= TASK DESCRIPTION =
What follows are records. Restate all of them word for word.

[Opening ENTRIES SUPPLIED section]

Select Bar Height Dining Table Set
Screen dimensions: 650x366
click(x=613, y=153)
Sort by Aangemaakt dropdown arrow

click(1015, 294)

[Closing ENTRIES SUPPLIED section]

= RESPONSE =
Select Bar Height Dining Table Set
Screen dimensions: 650x366
click(x=613, y=153)
Sort by Aangemaakt dropdown arrow

click(1015, 294)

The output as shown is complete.